1778 Alfvén

Discovery
- Discovered by: C. J. van Houten I. van Houten-G. Tom Gehrels
- Discovery site: Palomar Obs.
- Discovery date: 26 September 1960

Designations
- Named after: Hannes Alfvén (physicist)
- Alternative designations: 4506 P-L · 1936 HK 1952 DD_{1} · 1958 FB 1959 NN
- Minor planet category: main-belt · Themis

Orbital characteristics
- Epoch 31 May 2021 (JD 2459000.5)
- Uncertainty parameter 0
- Observation arc: 66.12 yr (24,152 days) (JPL) 113.65 yr (41,511 days) (MPC)
- Aphelion: 3.5505 AU
- Perihelion: 2.7420 AU
- Semi-major axis: 3.1462 AU
- Eccentricity: 0.1285
- Orbital period (sidereal): 5.58 yr (2,038 days)
- Mean anomaly: 358.82°
- Mean motion: 0° 10^{m} 35.4^{s} / day
- Inclination: 2.4742°
- Longitude of ascending node: 106.24°
- Argument of perihelion: 136.41°

Physical characteristics
- Dimensions: 20.51 km (calculated) 20.623±0.240 km
- Synodic rotation period: 4.8050±0.0027 h 4.82±0.05 h
- Geometric albedo: 0.08 (assumed) 0.095±0.007
- Spectral type: C
- Absolute magnitude (H): 11.59±0.15 (R) · 11.6 · 11.725±0.003 (R) 11.8 · 12.32±0.54

= 1778 Alfvén =

Carbonaceous Themistian asteroid

1778 Alfvén, also designated , is a carbonaceous Themistian asteroid from the outer region of the asteroid belt, approximately 20 kilometers in diameter.

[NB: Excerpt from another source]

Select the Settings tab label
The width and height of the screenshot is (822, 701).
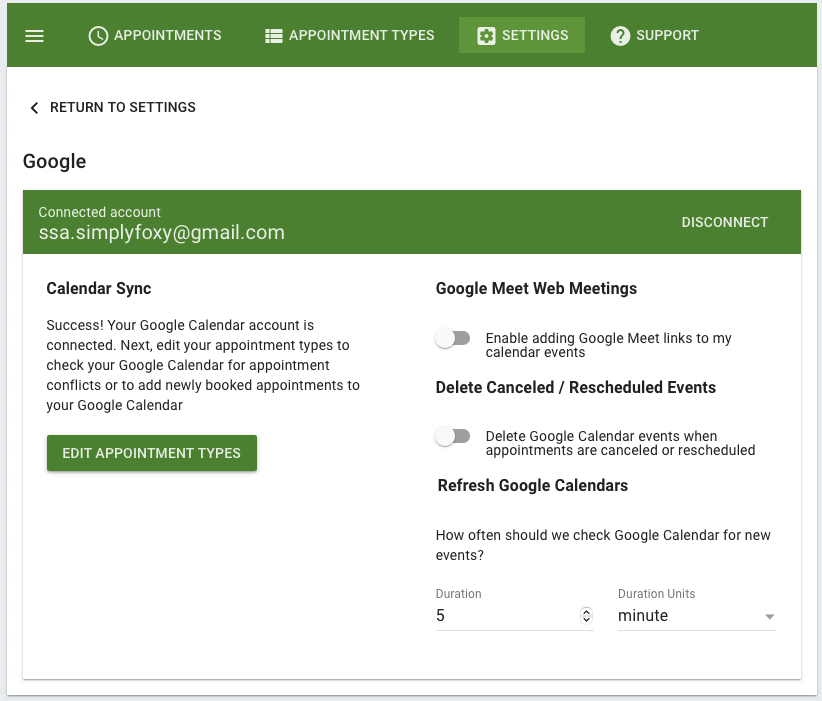point(535,35)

It was discovered on 26 September 1960, by astronomers Cornelis van Houten, Ingrid van Houten-Groeneveld and Tom Gehrels at the U.S. Palomar Observatory, in California. It was later named after Swedish Nobelist Hannes Alfvén.

== Orbit and classification ==

The dark C-type asteroid is a member of the Themis family, a dynamical family of outer-belt asteroids with nearly coplanar ecliptical orbits. Alfvén orbits the Sun in the outer main-belt at a distance of 2.7–3.6 AU once every 5 years and 7 months (2,038 days). Its orbit has an eccentricity of 0.13 and an inclination of 2° with respect to the ecliptic.

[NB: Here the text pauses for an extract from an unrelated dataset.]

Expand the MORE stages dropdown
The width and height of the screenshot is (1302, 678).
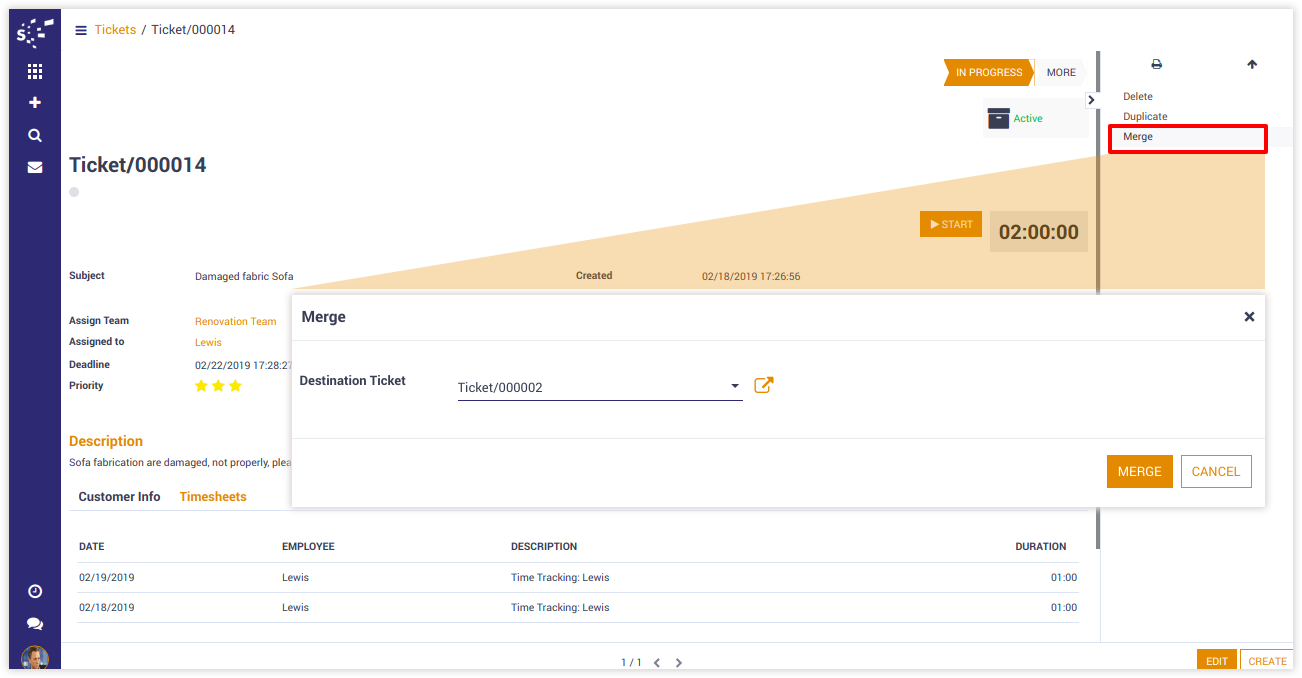(x=1060, y=72)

A first precovery was taken at Lowell Observatory in 1906, extending the body's observation arc by 54 years prior to its official discovery observation.

== Physical characteristics ==

=== Rotation period ===

In February 2013, two rotational lightcurves of Alfvén were obtained from analysis at the Palomar Transient Factory in California. The lightcurves gave a rotation period of 4.82 and 4.8050 hours with a brightness variation of 0.40 and 0.36 magnitude, respectively (U=3-/2).

=== Diameter and albedo ===

According to the survey carried out by NASA's Wide-field Infrared Survey Explorer with its subsequent NEOWISE mission, Alfvén measures 20.62 kilometers in diameter and its surface has an albedo of 0.095, while the Collaborative Asteroid Lightcurve Link assumes an albedo of 0.08 and calculates a diameter of 20.51 kilometers with an absolute magnitude of 11.8.

== Survey designation ==

The survey designation "P-L" stands for Palomar–Leiden, named after Palomar Observatory and Leiden Observatory, which collaborated on the fruitful Palomar–Leiden survey in the 1960s. Gehrels used Palomar's Samuel Oschin telescope (also known as the 48-inch Schmidt Telescope), and shipped the photographic plates to Ingrid and Cornelis van Houten at Leiden Observatory where astrometry was carried out. The trio are credited with the discovery of several thousand minor planets.

== Naming ==

This minor planet was named after Swedish engineer, physicist and Nobel prize winner, Hannes Alfvén (1908–1995). The official was published by the Minor Planet Center on 15 June 1974 (M.P.C. 3643).